Exploiting Feature Sparsity

When dealing with training data where most feature values are equal to zero (or another predominant value), using a sparse representation of the feature matrix reduces the amount of memory required for storing its elements and facilitates the implementation of algorithms that can deal with such data in a computationally efficient way. In the following, we discuss a variant of the previously introduced pre-sorted search algorithm that allows to search for potential refinements of rules using both dense and sparse feature matrices. The use of sparse input data, where feature values are provided in the compressed sparse column (CSC) format, may drastically reduce training times.

Enumeration of Thresholds

When dealing with a sparse representation of the feature matrix, the sorted column vector for each feature, which serves as a basis for enumerating possible thresholds, only contains non-zero feature values.

On the one hand, because only non-zero values must be processed, this reduces the algorithm’s computational complexity. However, on the other hand, the algorithm cannot identify the examples with zero feature values. Therefore, to enumerate all thresholds that result from a sparse vector, including those that result from examples with zero feature values, a “sparsity-aware” search algorithm must follow three phases:

  • Phase I: It starts by processing the sorted feature values in increasing order as before. Traversal of the feature values must be stopped as soon as a positive value or a value equal to zero is encountered.

  • Phase II: Afterward, it processes the sorted feature values in decreasing order until a negative value or a value equal to zero is encountered.
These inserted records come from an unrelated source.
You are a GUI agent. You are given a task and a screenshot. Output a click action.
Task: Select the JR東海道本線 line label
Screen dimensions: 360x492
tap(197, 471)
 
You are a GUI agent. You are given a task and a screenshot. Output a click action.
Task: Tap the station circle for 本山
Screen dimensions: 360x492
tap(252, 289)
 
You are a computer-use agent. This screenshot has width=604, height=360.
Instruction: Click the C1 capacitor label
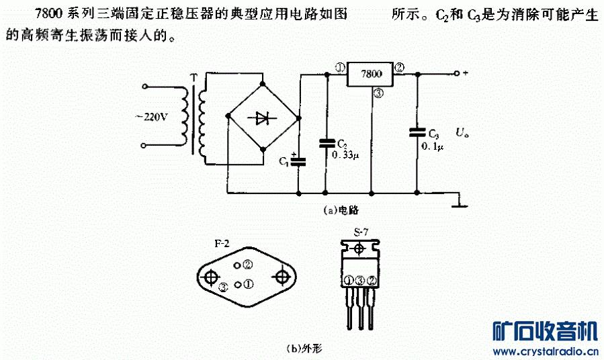[284, 161]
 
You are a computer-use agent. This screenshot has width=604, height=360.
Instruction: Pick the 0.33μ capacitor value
[347, 155]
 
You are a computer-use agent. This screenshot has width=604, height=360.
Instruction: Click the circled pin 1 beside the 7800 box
[339, 68]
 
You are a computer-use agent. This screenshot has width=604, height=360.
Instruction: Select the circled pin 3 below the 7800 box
[378, 94]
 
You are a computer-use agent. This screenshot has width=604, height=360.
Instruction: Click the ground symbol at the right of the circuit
[460, 203]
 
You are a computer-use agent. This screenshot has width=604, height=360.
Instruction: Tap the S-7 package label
[360, 233]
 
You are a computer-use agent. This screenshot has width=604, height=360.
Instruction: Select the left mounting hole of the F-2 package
[211, 277]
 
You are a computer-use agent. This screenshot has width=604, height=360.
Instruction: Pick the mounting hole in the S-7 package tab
[359, 250]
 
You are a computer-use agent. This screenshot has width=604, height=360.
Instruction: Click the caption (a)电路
[341, 210]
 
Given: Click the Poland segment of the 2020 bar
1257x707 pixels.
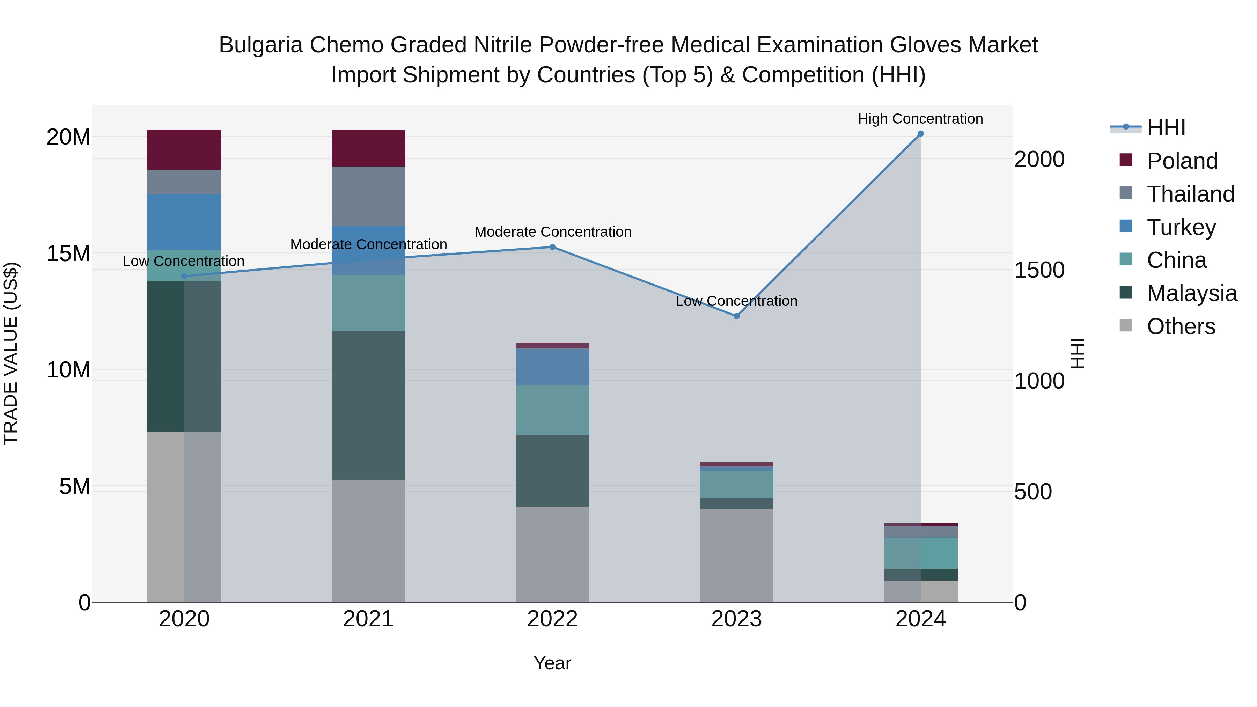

  • Phase III: After all elements in a given vector have been processed, it is possible to deal with the thresholds that eventually result from examples with zero feature values. To determine whether such examples exist, the number of elements with non-zero weights processed so far can be compared to the total number of examples in a dataset or a sample thereof. If all available examples have already been processed, a single threshold can be formed by averaging the largest negative feature value and the smallest positive one that has been encountered in the previous phases. Otherwise, two thresholds between zero and each of these values can be made up.

An example is given in the following. It shows a sparse representation of a numerical feature vector, where values that are equal to zero are omitted. The thresholds that result from averaging adjacent feature values are shown to the right. The numbers in parentheses (I, II, III) specify the phases of the sparsity-aware search algorithm that are responsible for the evaluation of individual thresholds.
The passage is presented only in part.